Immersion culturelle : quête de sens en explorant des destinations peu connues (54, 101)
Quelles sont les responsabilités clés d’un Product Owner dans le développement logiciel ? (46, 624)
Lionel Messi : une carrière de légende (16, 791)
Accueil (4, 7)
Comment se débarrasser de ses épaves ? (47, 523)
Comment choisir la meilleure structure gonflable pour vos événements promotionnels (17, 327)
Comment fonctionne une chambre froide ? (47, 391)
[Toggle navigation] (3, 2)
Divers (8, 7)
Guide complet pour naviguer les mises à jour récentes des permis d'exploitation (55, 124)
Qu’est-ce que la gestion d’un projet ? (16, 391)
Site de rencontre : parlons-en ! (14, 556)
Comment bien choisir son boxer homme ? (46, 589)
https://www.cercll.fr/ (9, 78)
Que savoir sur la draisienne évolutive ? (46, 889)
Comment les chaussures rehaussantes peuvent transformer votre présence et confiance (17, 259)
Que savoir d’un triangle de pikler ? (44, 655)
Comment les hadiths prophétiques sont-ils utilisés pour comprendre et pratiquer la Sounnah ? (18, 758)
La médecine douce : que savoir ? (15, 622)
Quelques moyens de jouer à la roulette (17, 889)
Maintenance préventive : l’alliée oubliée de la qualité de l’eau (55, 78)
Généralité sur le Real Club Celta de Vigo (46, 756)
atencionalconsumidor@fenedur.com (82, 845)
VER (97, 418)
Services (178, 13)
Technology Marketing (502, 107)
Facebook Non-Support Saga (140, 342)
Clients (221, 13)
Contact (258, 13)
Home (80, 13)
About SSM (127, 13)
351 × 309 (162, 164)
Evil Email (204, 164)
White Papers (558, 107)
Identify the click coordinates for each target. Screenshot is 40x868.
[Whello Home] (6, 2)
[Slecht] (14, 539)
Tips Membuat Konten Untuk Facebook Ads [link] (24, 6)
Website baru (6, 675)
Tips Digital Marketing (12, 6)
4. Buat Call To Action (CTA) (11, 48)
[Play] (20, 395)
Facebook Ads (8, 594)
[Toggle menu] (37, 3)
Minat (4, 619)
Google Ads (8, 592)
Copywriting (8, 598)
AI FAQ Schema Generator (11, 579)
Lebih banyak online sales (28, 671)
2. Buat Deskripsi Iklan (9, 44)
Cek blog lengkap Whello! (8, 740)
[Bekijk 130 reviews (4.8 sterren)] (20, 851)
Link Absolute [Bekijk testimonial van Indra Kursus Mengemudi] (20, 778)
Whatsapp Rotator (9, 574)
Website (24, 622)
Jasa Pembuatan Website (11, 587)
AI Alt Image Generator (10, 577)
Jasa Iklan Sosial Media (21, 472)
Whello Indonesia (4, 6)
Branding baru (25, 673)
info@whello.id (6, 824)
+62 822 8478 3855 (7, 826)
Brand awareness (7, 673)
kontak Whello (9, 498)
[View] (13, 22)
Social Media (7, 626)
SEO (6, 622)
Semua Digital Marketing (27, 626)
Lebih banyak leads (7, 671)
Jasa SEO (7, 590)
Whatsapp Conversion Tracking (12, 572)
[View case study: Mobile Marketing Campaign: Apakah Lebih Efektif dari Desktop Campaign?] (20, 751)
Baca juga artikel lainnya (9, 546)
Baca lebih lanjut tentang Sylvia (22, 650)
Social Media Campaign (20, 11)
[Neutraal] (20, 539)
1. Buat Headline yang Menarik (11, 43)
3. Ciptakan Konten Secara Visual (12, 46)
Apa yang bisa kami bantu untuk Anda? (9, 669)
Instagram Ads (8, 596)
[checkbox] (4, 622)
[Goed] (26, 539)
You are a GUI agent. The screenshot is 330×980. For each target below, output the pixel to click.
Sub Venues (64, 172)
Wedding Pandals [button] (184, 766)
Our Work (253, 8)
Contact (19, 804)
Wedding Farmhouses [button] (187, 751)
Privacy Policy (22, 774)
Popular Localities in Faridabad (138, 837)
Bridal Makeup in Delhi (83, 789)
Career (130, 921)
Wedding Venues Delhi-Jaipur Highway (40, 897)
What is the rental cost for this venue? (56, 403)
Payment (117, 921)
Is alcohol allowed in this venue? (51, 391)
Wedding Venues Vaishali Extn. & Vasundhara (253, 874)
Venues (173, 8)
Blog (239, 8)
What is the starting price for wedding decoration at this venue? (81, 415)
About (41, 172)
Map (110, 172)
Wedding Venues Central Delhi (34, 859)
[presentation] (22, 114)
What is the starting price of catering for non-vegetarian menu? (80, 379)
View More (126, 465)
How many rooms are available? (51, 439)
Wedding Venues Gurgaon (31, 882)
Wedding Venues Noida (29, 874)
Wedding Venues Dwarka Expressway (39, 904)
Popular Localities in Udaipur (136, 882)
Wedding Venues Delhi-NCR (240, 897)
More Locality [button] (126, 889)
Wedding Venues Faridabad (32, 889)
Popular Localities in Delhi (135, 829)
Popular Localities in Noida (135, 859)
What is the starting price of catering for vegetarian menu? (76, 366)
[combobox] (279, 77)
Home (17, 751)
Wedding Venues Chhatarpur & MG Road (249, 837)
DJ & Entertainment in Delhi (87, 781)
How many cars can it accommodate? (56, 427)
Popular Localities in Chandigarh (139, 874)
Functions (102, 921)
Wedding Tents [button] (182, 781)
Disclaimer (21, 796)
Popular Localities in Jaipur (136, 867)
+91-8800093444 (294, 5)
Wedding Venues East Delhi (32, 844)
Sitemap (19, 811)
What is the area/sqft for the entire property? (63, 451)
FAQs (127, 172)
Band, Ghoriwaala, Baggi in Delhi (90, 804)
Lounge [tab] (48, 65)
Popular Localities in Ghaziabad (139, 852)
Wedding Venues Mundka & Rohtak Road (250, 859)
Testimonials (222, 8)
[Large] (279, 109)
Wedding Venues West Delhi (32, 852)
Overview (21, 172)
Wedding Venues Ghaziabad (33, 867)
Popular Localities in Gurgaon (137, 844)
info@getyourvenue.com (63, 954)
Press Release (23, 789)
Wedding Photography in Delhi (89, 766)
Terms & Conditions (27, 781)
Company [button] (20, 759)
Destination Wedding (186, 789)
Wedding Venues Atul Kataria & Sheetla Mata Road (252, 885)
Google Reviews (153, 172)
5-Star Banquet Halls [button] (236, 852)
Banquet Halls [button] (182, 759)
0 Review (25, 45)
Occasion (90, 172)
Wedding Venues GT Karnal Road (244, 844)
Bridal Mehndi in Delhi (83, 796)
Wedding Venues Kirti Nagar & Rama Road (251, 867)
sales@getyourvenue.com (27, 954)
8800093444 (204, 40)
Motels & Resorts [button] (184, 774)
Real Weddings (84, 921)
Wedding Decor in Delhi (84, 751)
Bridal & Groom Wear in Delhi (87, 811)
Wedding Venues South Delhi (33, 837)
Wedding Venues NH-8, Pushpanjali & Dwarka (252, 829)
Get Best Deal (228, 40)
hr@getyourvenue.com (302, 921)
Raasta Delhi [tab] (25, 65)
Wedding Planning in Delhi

===============

● **Work instructions**: Gather every line of the material above that contains the string "Social", and copy each one in full.

● **Result**:
Social Media (7, 626)
Social Media Campaign (20, 11)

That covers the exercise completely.